A shrink might tell her it was easy enough to draw a line between her dad’s death and her chosen way of life, but she didn’t start hating the oilmen until much later when she began dabbling with radical boyfriends and deep ecology. Then she looked around at her family’s cancer-alley lives, the sacrifice zone she’d called home, where the sun was a hazy red dragon breathing through the spires of refinery architecture, and she went hard for a few years at drinking and drugs herself. Maybe she just wanted to know what her mom had chosen over her.

Maybe she’d be dead if she hadn’t gone south. She saw the village where her mother came from. She met true revolutionaries. She stared at dark surf on beaches of the Southern Hemisphere and began to dream. She came home and found like minds.
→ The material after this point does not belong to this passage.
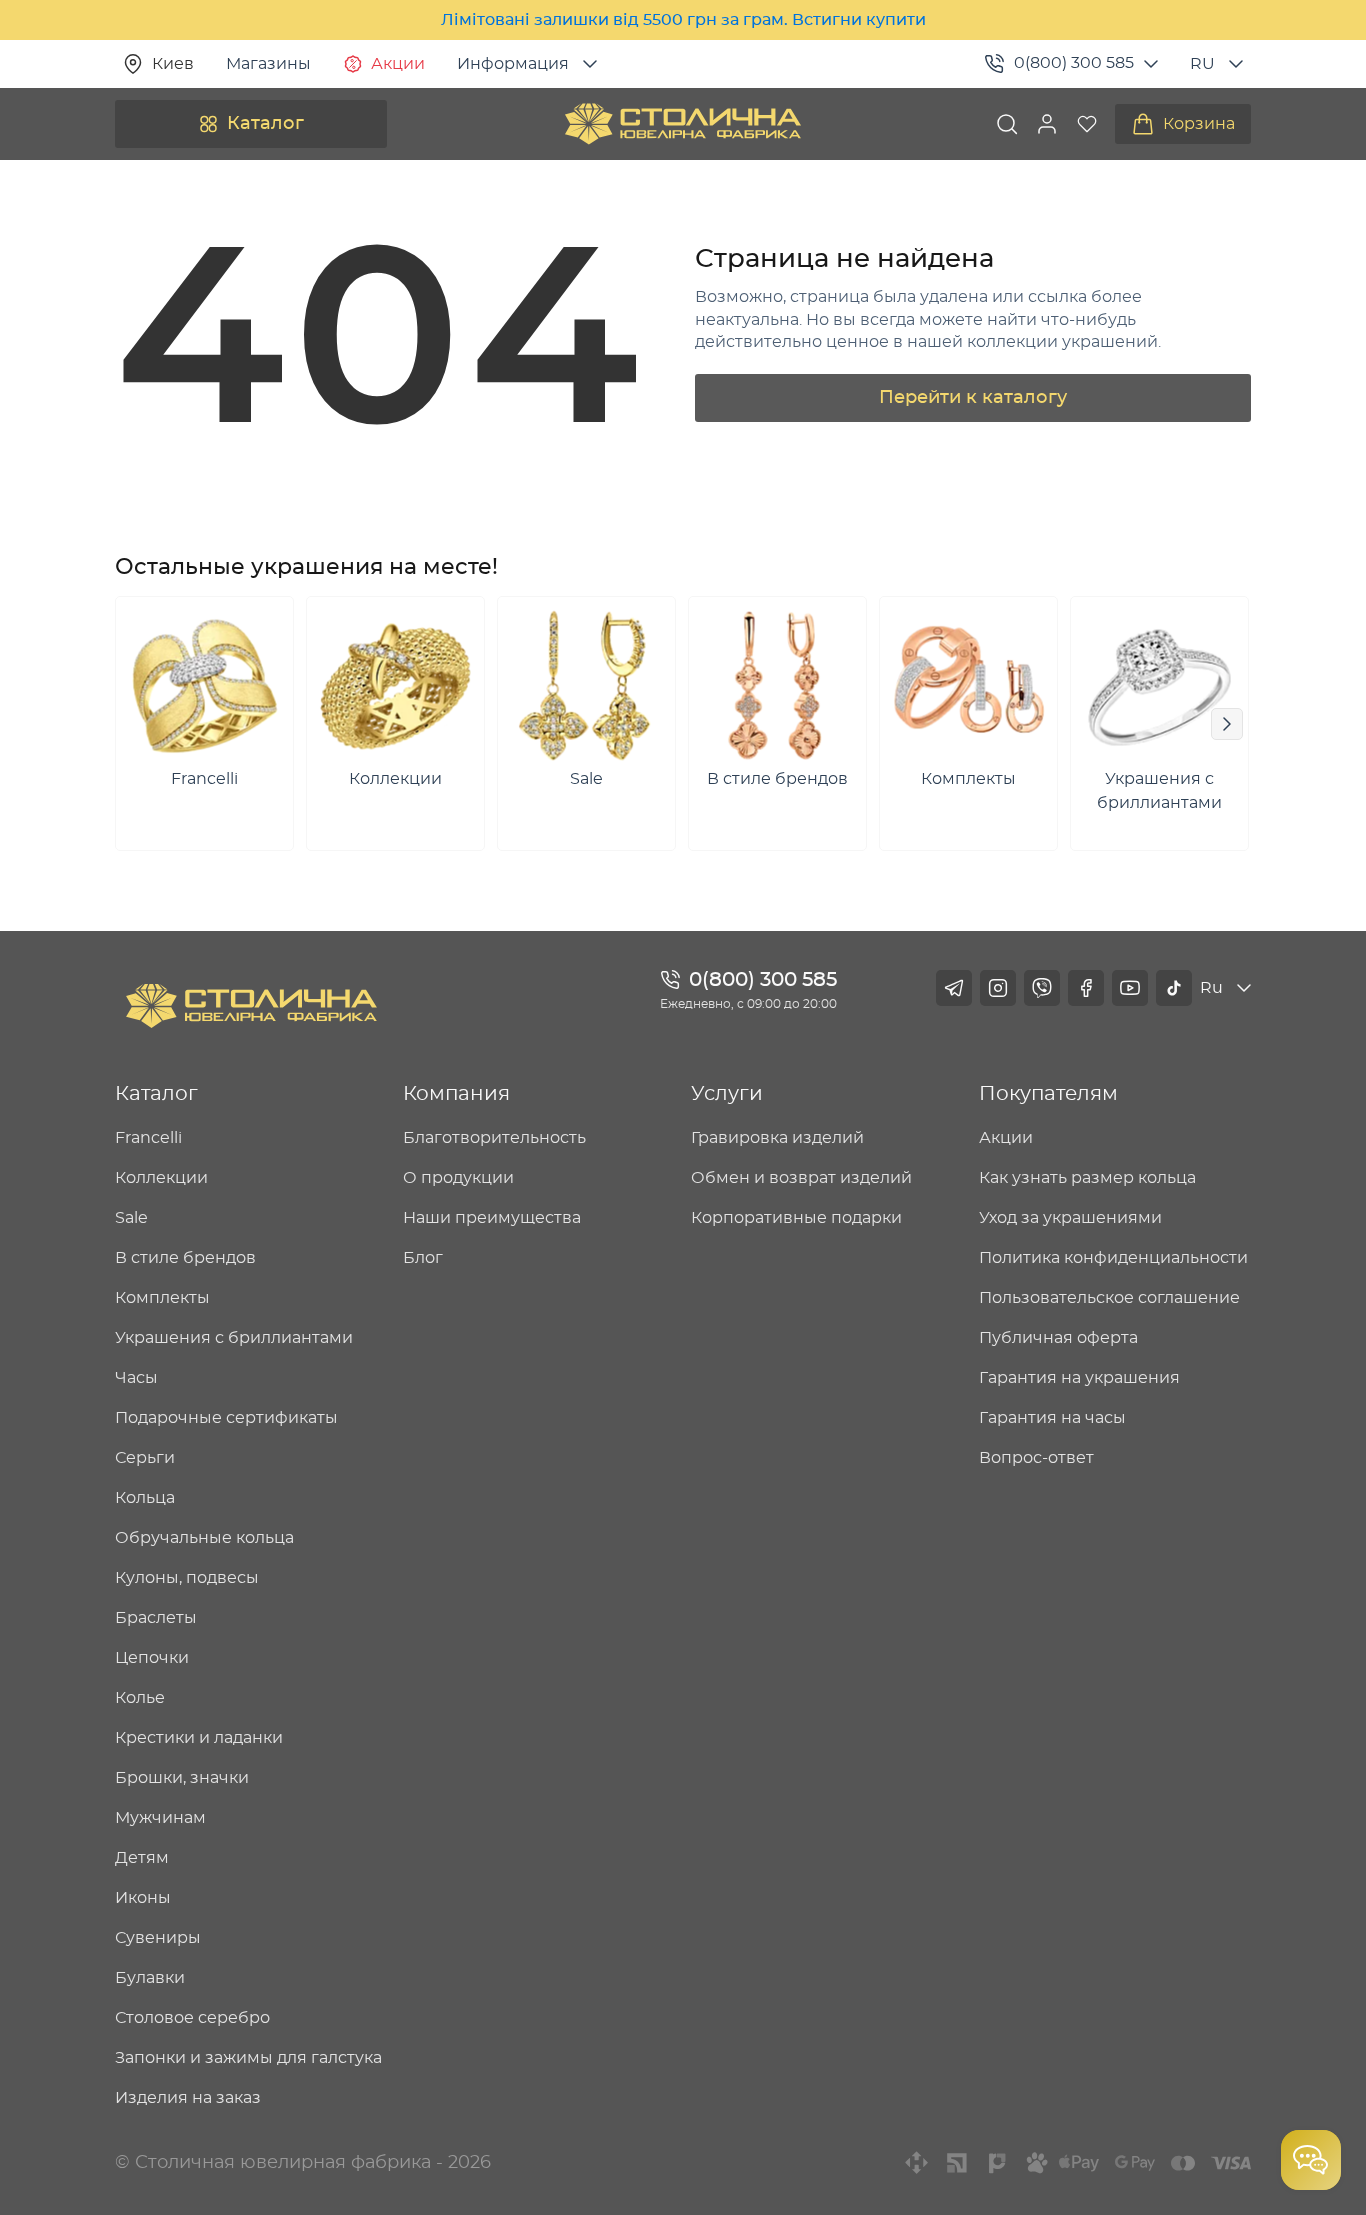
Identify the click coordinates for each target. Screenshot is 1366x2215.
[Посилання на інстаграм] (998, 988)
They schemed and plotted, and they laid the groundwork for a resistance unlike anything their empire had ever seen.

And in the summer of 2016, Shane read about a protest in North Dakota where thousands of people had gathered to stop an oil pipeline.

The next morning, Shane drove her truck up to one of the last open big-box stores and bought paper, an envelope, rubbing alcohol, latex gloves, and the cheapest VR set she could find. She thought long and hard about what to write without a code and keystone, though the odds of this letter being intercepted were small. Finally, she settled on: Leadership has steered us wrong. They may want more than we want. Proceed with caution at their requests. She signed it, A Friend of a Bald Friend, addressed it to Coshocton, Ohio, wiped it with alcohol, and dropped it in a USPS box, hoping the postal service wouldn’t collapse in the next few days.
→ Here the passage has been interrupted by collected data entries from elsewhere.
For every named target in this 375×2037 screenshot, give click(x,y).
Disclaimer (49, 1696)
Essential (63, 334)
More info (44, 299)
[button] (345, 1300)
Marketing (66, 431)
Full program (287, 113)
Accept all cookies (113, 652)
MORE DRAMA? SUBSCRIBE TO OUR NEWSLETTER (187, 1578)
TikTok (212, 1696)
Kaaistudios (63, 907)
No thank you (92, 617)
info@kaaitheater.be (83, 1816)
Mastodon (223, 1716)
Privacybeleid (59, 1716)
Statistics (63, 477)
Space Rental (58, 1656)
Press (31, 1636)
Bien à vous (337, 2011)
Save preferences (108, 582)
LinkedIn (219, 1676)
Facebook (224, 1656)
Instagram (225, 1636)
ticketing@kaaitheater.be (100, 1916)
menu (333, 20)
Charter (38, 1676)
Next, she drove out to a pleasant seaside overlook where an abandoned house sat, charming and unflooded. She set up her mobile hot spot, pulled the VR set out of its packaging, lowered it over her face, and secured the headphones. She dashed briefly into the Slapdish worlde of HBO’s Egyptian costume drama where avatars of the popular characters milled, fucked, and betrayed, and left a blue silk scarf with a bot playing a shopkeeper. Then she traveled over to her encrypted worlde. It was basically her father’s den from their house in Mississippi: a wood-paneled basement room with a TV casting light over movie posters adorning all four walls. A lot of Clint Eastwood and John Wayne, but of course Alan Ladd as well. She’d even included the cracked door to the laundry room with the familiar sound of both machines tumbling. She’d almost added her mother humming a song, and only then understood the seductive power of virtual reality. She waited half an hour for the figure to materialize across from her.